▶ TASK TO CARRY OUT
Using the listing below, show all lines that hold the word "computer".

▶ EXTRACTED MATERIAL

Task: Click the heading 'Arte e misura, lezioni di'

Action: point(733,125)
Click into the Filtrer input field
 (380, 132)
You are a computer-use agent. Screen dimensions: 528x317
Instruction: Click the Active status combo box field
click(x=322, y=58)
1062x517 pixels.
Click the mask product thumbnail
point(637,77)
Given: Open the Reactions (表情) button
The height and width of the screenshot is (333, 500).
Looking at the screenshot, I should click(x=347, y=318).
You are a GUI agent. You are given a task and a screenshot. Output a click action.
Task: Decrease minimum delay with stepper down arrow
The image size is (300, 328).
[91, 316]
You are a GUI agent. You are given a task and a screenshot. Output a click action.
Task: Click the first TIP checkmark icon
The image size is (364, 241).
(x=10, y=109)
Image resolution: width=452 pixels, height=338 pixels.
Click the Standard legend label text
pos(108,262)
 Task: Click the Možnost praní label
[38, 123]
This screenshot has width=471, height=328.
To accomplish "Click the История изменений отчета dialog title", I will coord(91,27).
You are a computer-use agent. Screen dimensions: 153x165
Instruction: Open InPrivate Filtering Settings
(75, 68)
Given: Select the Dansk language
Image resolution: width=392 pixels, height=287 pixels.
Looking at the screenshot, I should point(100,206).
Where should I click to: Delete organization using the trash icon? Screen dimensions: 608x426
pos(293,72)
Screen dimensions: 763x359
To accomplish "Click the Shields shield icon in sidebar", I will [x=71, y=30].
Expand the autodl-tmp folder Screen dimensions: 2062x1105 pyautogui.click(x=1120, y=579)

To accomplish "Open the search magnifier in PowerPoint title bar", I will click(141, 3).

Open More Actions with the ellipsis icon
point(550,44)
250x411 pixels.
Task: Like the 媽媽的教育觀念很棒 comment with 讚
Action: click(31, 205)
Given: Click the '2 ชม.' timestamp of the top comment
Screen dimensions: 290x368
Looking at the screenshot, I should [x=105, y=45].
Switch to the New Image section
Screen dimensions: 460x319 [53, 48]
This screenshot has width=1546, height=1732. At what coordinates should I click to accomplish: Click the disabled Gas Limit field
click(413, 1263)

▶ REPLY TO THE TASK
You are a computer-use agent. Screen dimensions: 528x317
You are a computer-use agent. Screen dimensions: 153x165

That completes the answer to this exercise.